ニック「あ(笑)。最初に出した7インチを聴いてもらえればわかるよ。“The Funky Branca”って曲があるんだけど、もろシューゲイザーって感じだし」

―じゃあ、今のような音楽スタイルになる前?

ニック「いやでも、今度アメリカのツアーで自分達で自分達の前座をやる計画があって、ステレオラブのカバー・バンドで『ステレオラド』っていうバンドをやるっていう話があったり」

―ほんと?(笑)

ニック「そう(笑)、それでステレオラブの曲だけをやるっていう(笑)」

―(笑)けど、!!!はうつむいてノイズを鳴らす(※シューゲイザー=靴を見つめる人)、ってガラじゃないですよね?
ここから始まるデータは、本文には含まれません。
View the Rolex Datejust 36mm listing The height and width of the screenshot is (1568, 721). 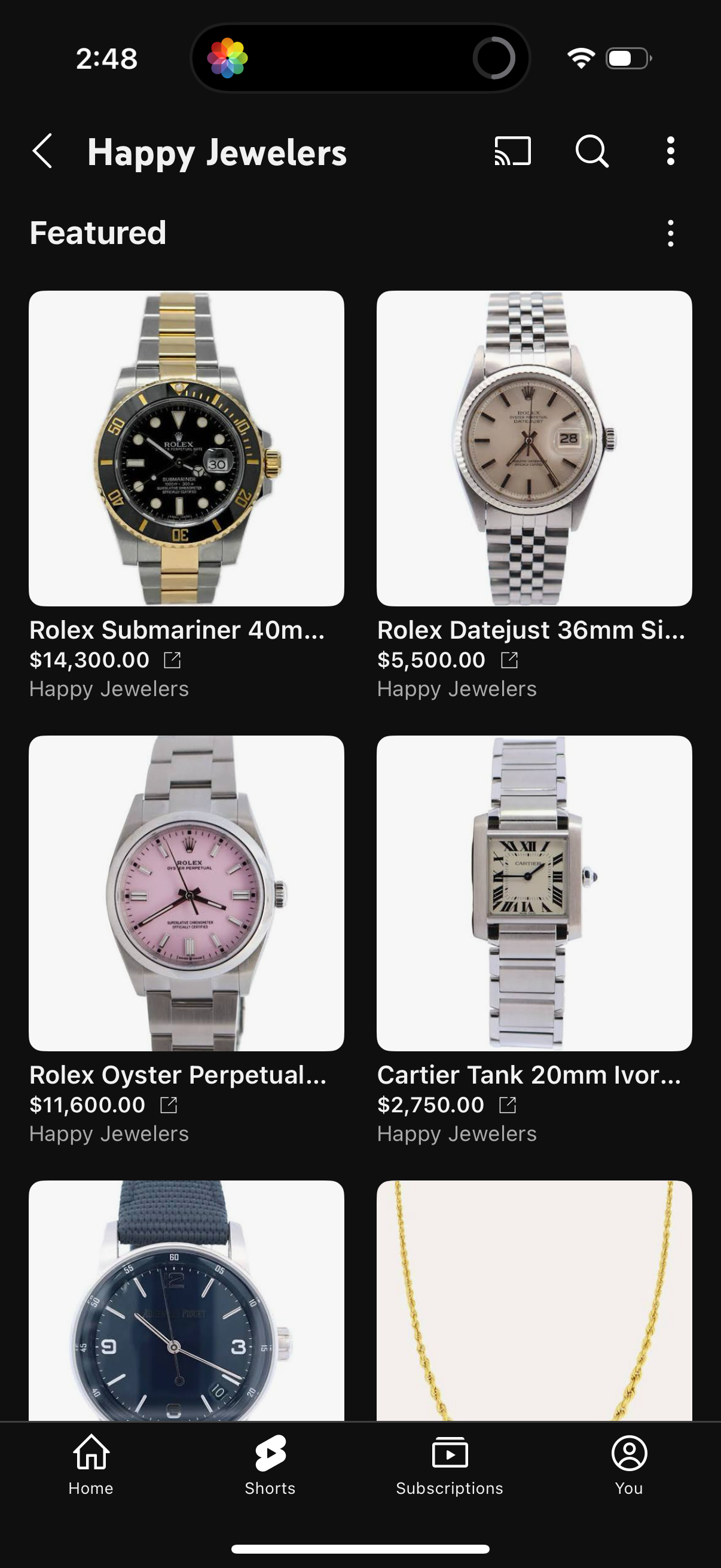pyautogui.click(x=534, y=449)
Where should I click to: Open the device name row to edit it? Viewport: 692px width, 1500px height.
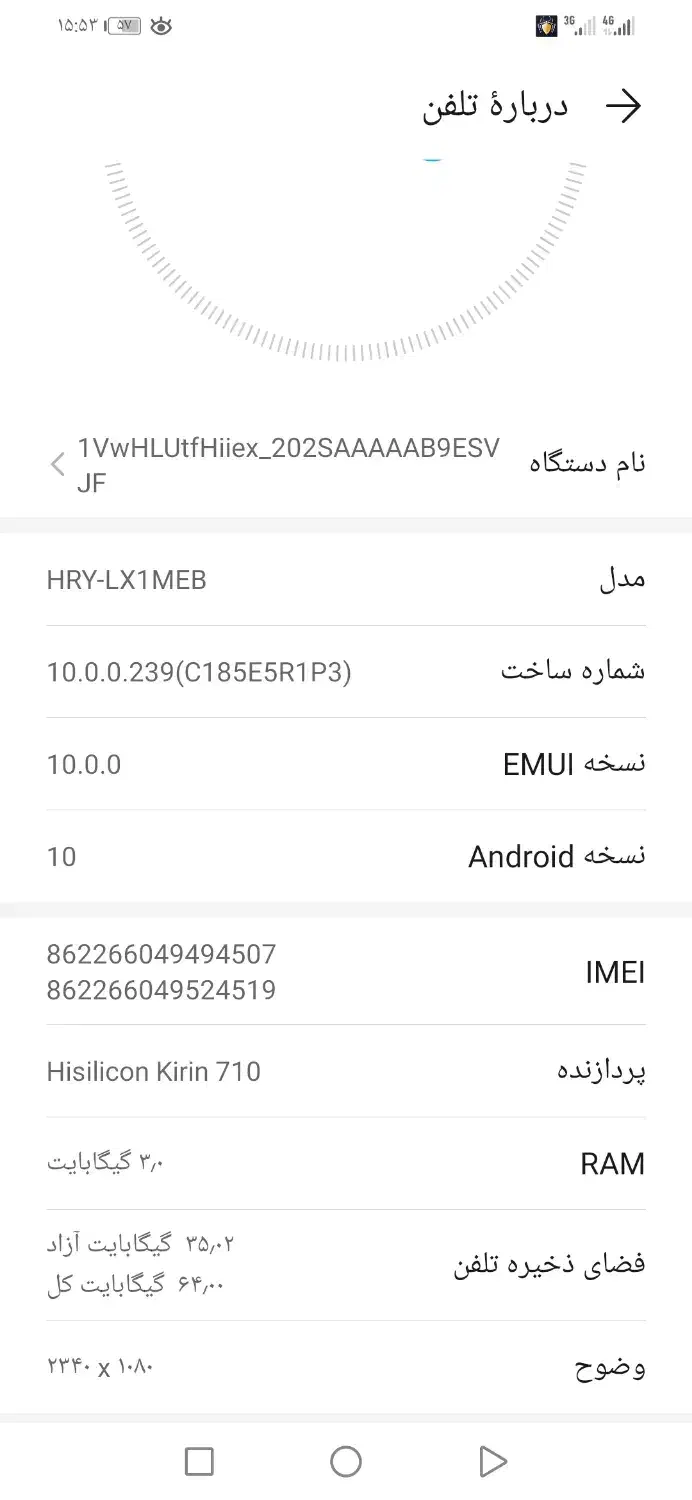346,465
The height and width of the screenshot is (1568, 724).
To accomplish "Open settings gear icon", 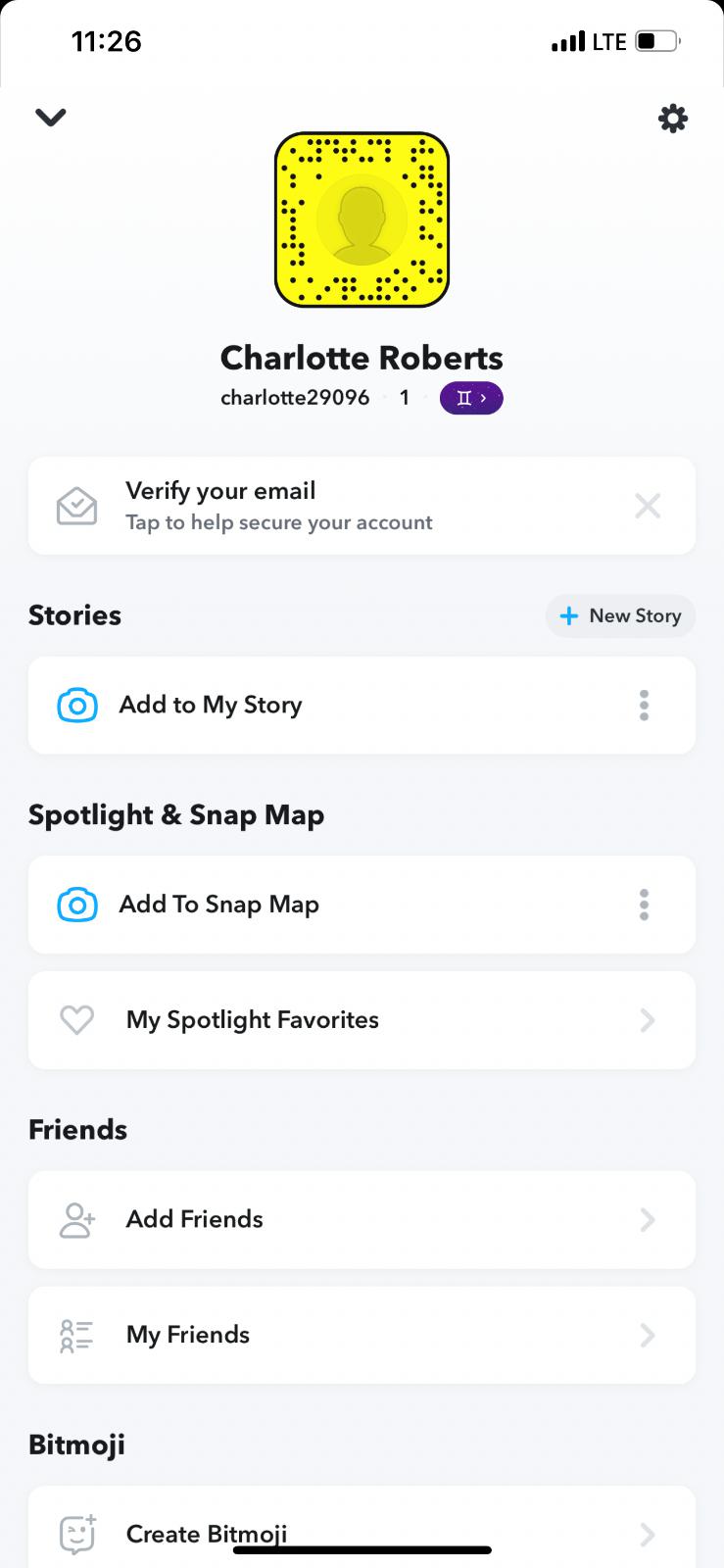I will tap(672, 119).
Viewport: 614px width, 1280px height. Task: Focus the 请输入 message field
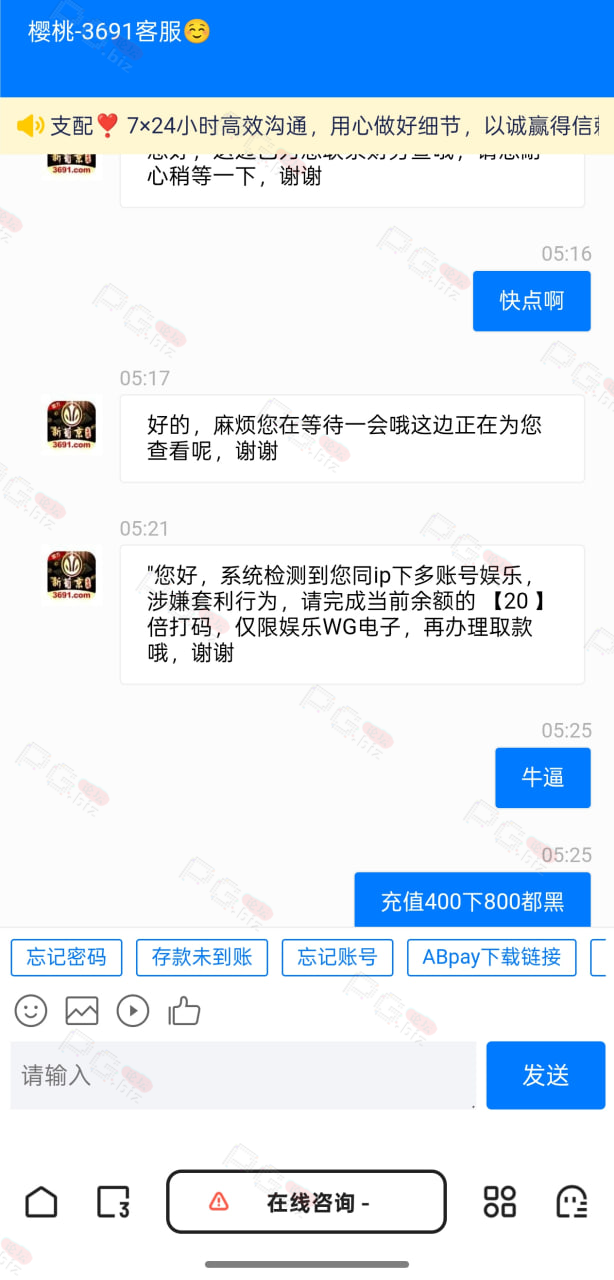coord(243,1075)
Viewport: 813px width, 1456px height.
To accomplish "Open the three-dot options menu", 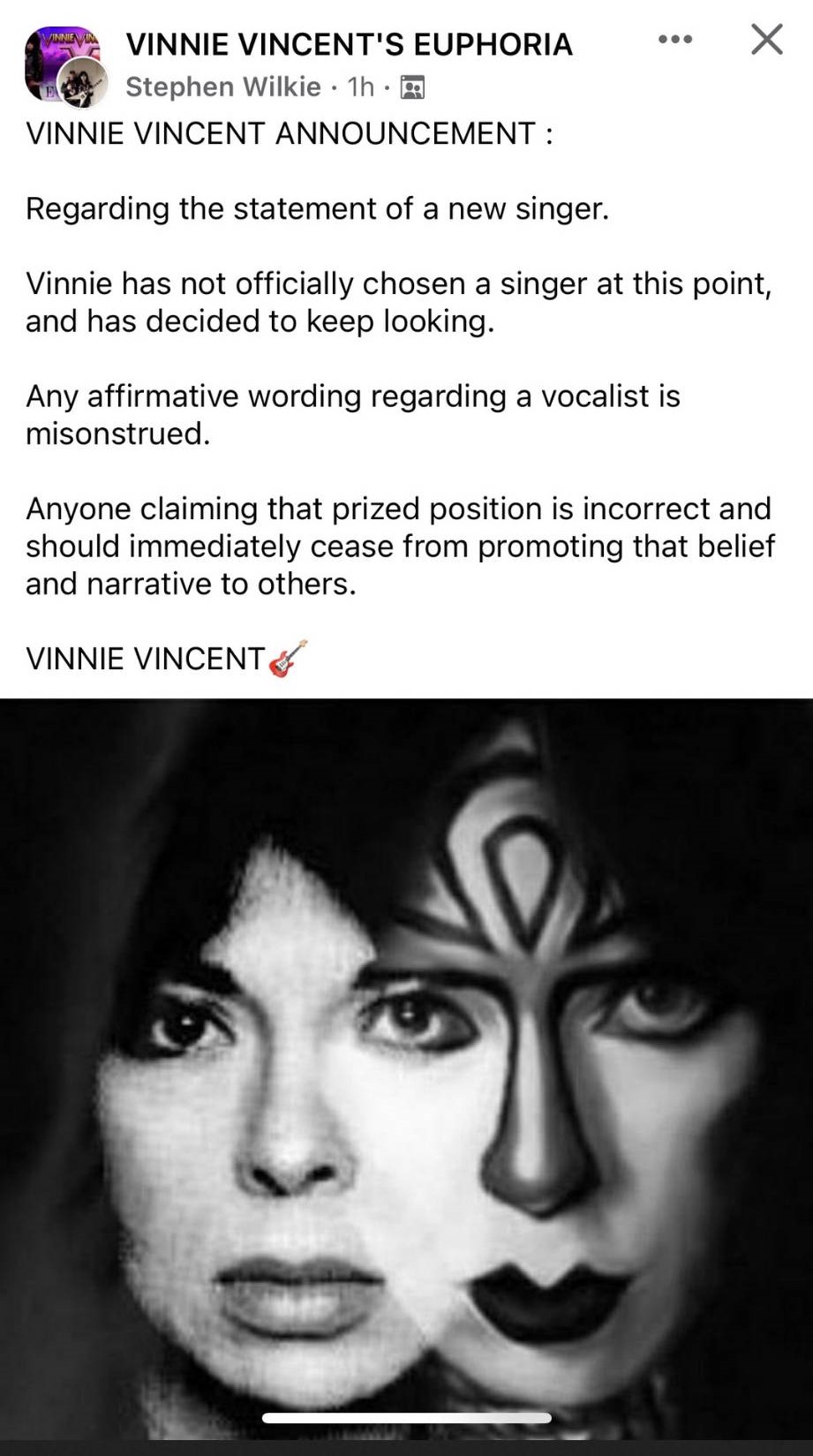I will point(675,40).
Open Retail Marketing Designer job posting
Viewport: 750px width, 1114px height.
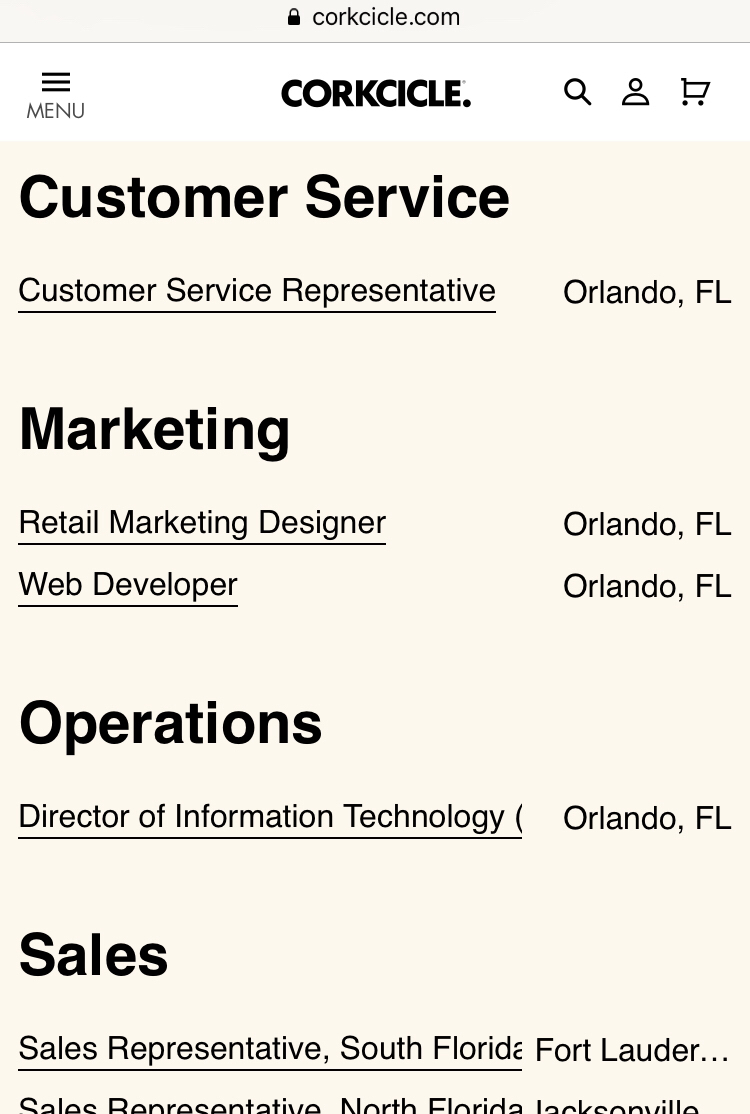click(x=202, y=523)
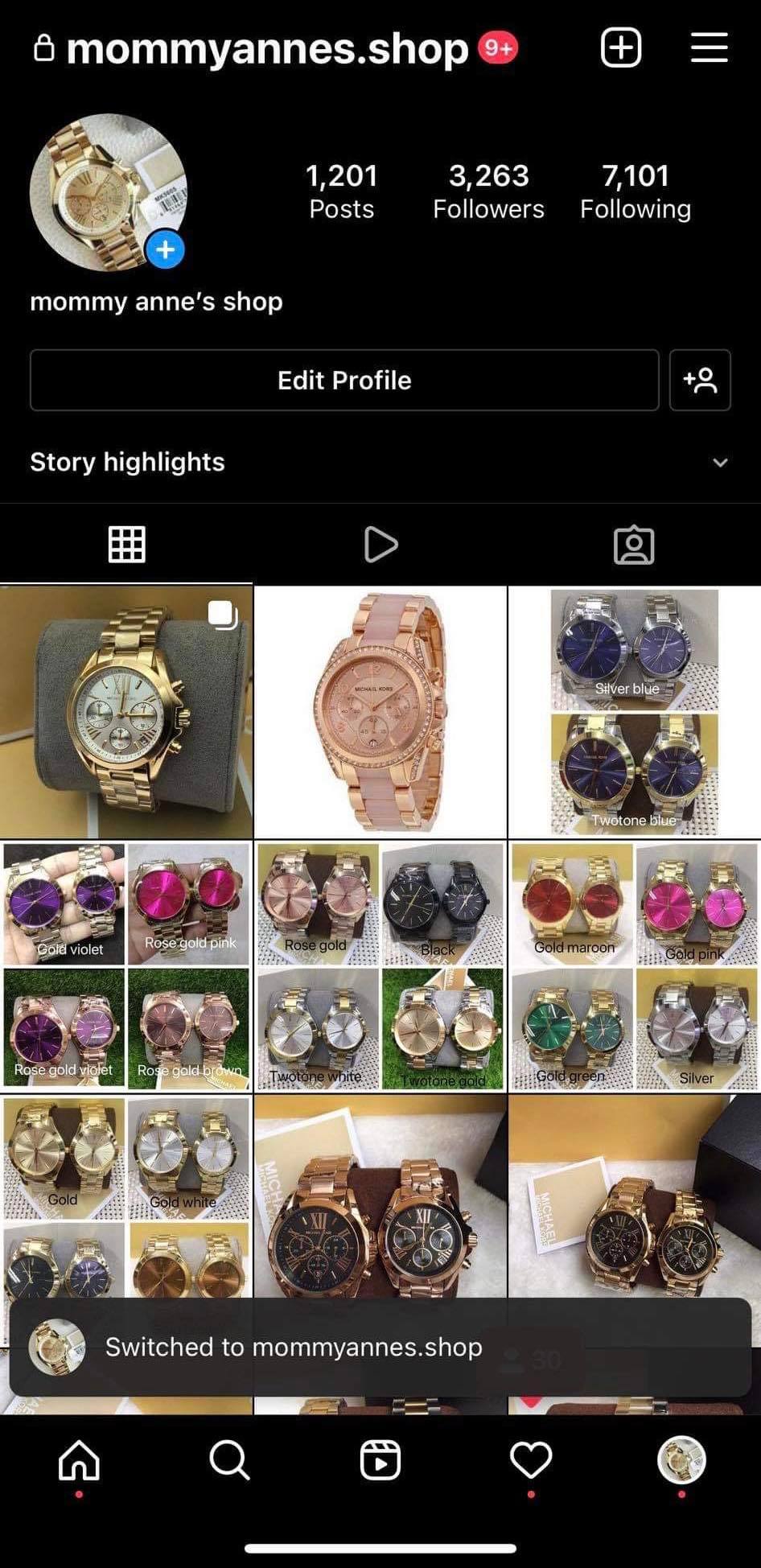
Task: Open the create new post plus icon
Action: (x=621, y=47)
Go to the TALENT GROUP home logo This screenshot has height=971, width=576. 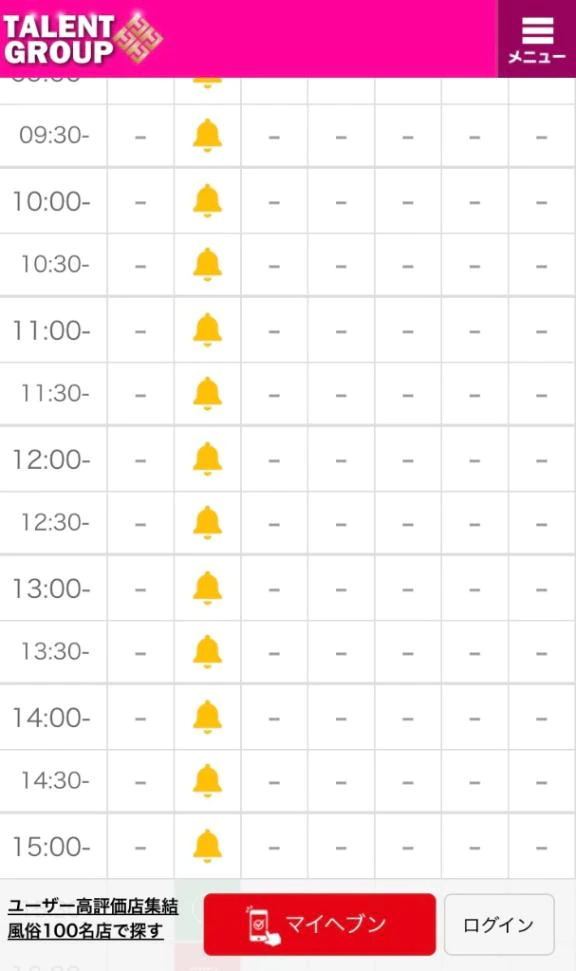pyautogui.click(x=82, y=38)
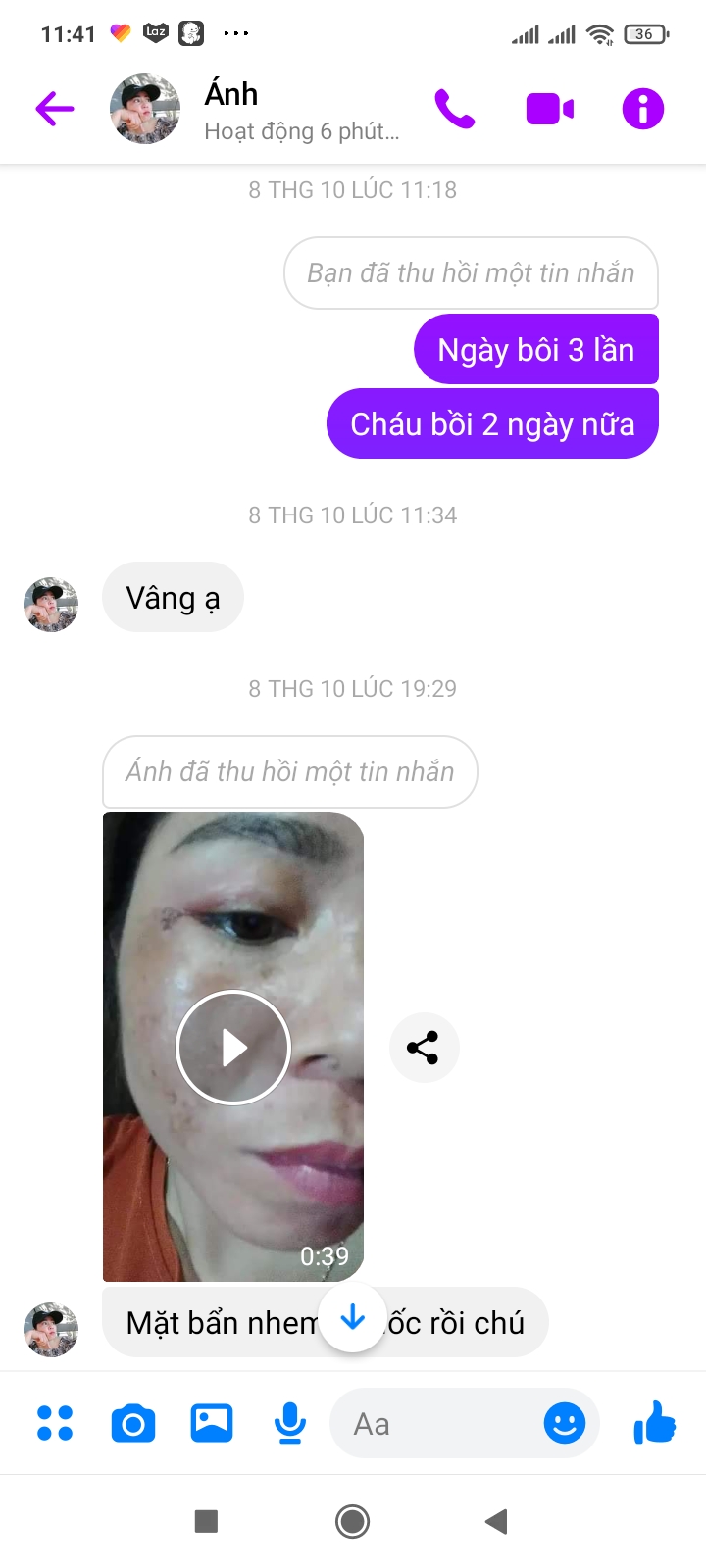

ニック「そう、うちの場合、シューゲイザーならぬ“ダンスゲイザー”ってところだろうね(笑)。まあでも、基本的に何でも好きだからさ。いつも理想のバンドを訊かれたときブラーって答えるんだけど、ブラーはアルバムごとにスタイルを変えてるじゃないか。オアシスとブラーだったら、断然ブラーになりたいね。オアシスみたいに毎回似たような内容のアルバムを作って、アルバムを出すごとにつまんなくなってくようなバンドにはなりたくないからさ」

―デーモンのソロも好き?

ニック「まあ、全部が好きってわけじゃないけど、いい曲もあると思うよ。デーモンってやっぱりブラーの核なわけで。しかもブラー以外にもゴリラズとか、いろんなスタイルに挑戦してるからね。自分もデーモンみたいな存在になってみたいもんだよ(笑)」

―ニックはそもそも、!!!を始める前はサクラメントでヤー・モスってハードコア・バンドをやってたんですよね?

ニック「正式には『ザ・ヤー・モス』だよ(笑)」

―(笑)その頃のニックってどんな感じだったんですか?

ニック「いや、ヤー・モス自体は!!!とはそこまで関係ないんだ。ヤー・モスは初期のブラック・フラッグとかジャームスとかネイション・オブ・ユリシーズから影響を受けてるんだけど、ネイション・オブ・ユリシーズがジョン・コルトレーンやモータウンなんかのブラック・ミュージックについていつも熱く語ってて。それで、彼らが好きだっていう作品は全部聴くようになったんだ。それがきっかけでソウルを聴くようになって、ソウルからファンクにいって……その間にもヤー・モスはやってたんだけど、聴いてる音楽はディスコだったりジェームス・ブラウンだったりして、あるとき、ふと『何で自分達が普段聴いてる音楽をやってないんだ?』ってことに気づいてさ。それで今の!!!に続く最初の音合わせのときに集まったメンバーが、5人中4人がヤー・モスのメンバーだったんだ」

―!!!を始めた頃のコンセプトは「ハードコア・バンドがソウルやファンクをやったら変なことになっちゃって……みたいな」って以前に話してましたね。その当時思い描いていたサウンドと現在の!!!のサウンドは、すでに別物という感覚ですか?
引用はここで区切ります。